[Supplied material]

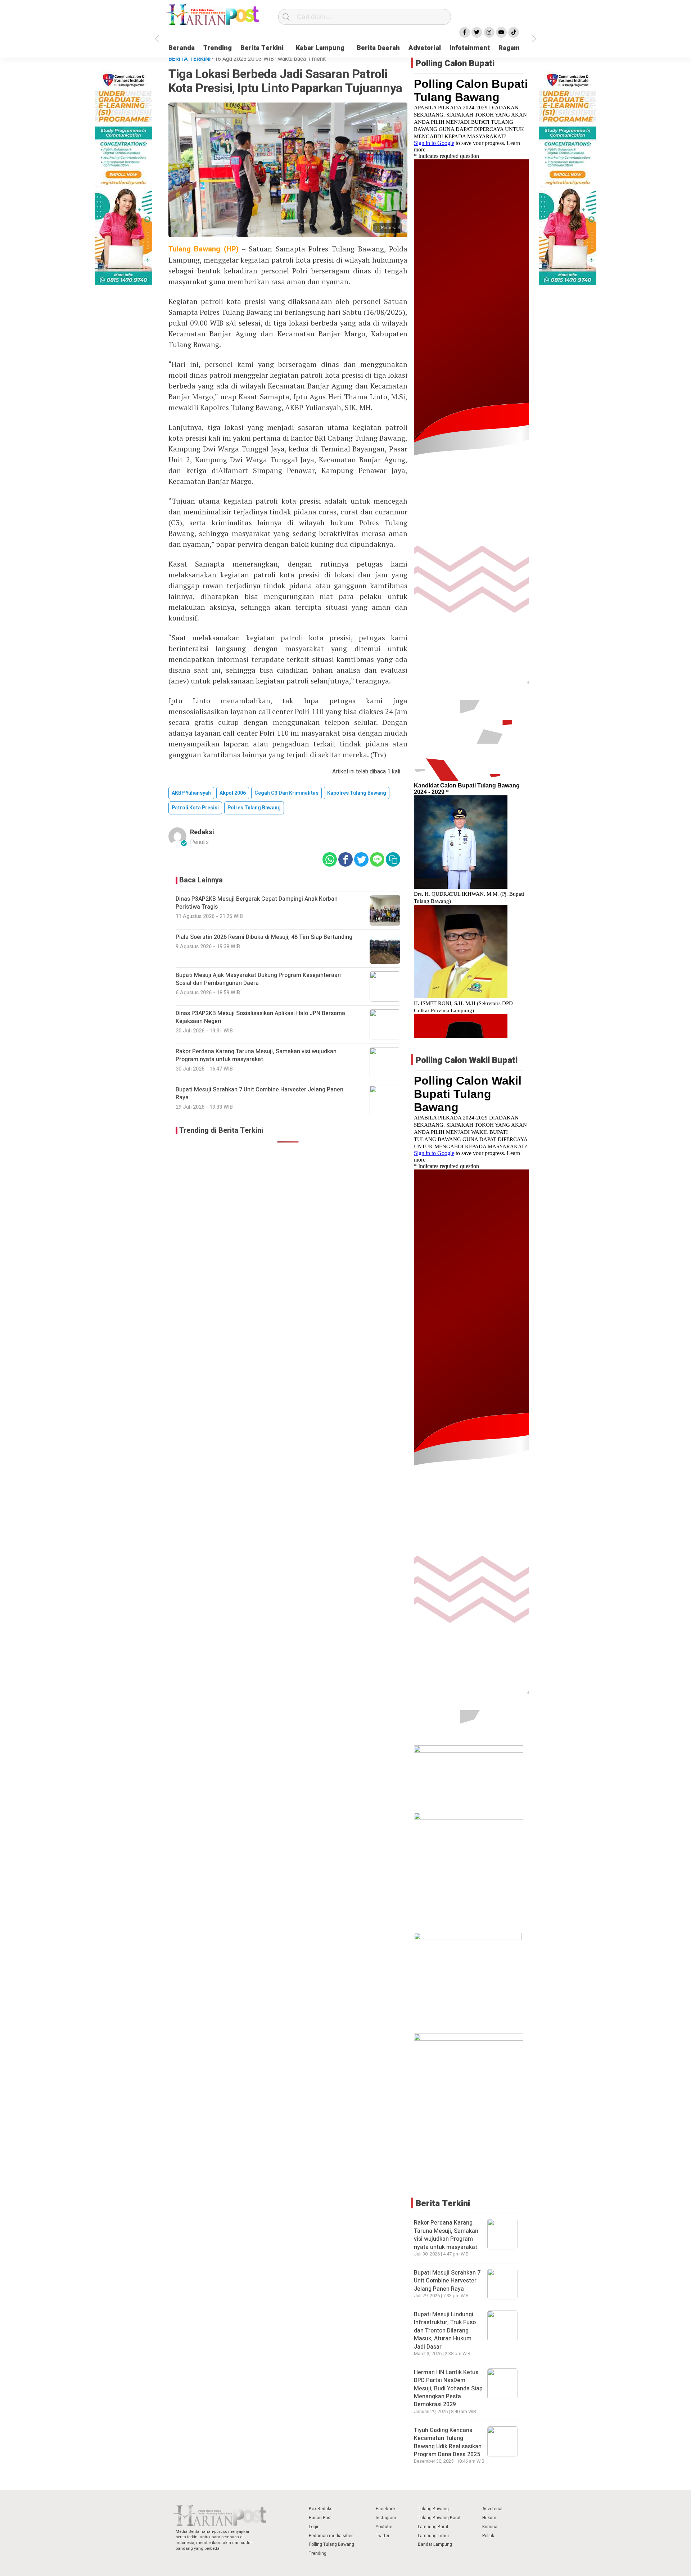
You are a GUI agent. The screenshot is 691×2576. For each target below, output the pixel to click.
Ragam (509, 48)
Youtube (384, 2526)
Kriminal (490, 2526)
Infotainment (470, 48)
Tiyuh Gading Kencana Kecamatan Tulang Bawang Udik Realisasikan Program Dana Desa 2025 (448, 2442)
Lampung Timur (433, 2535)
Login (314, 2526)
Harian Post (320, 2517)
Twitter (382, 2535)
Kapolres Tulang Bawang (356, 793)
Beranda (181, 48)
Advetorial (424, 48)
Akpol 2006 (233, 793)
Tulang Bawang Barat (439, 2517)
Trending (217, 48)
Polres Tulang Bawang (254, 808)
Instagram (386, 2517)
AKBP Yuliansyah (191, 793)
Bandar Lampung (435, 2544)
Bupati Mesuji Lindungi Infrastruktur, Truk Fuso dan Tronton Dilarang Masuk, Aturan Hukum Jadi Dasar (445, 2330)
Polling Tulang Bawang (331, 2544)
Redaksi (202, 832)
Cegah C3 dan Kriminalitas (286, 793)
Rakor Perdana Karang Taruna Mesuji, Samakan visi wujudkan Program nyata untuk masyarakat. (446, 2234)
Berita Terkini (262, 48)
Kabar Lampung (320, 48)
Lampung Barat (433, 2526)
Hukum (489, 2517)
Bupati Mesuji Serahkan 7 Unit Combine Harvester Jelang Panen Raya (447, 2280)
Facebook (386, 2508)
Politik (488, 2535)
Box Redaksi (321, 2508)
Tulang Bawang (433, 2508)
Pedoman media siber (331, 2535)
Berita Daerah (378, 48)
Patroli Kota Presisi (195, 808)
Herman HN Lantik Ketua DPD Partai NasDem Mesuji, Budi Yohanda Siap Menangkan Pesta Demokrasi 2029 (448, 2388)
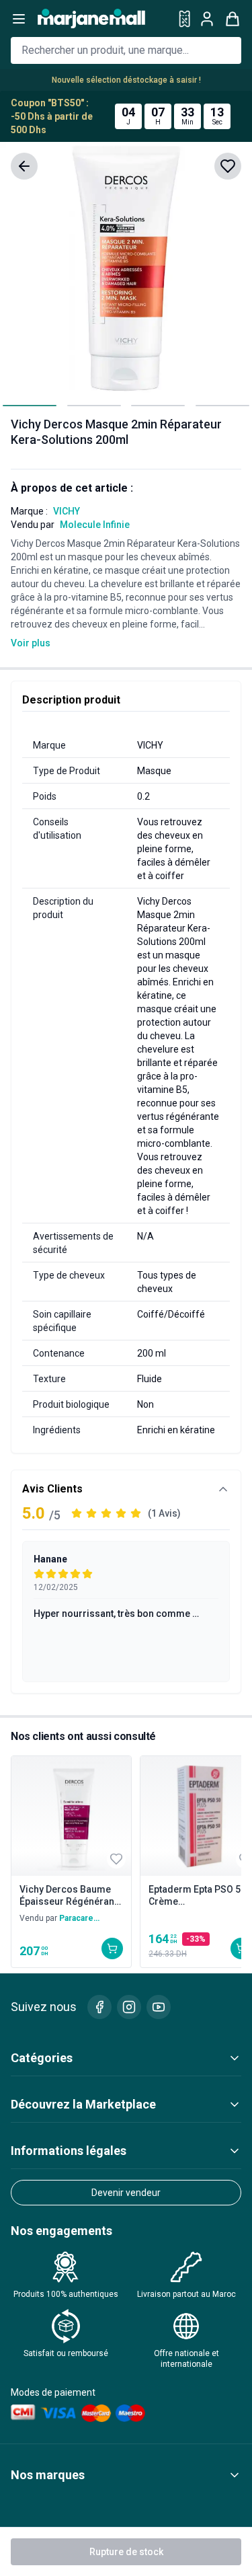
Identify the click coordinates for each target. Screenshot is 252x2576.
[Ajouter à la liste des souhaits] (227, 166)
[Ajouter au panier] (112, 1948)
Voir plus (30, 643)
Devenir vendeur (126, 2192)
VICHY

[Action item]
Count lines above with the word "Program". Give the number only.

[Exercise output]
2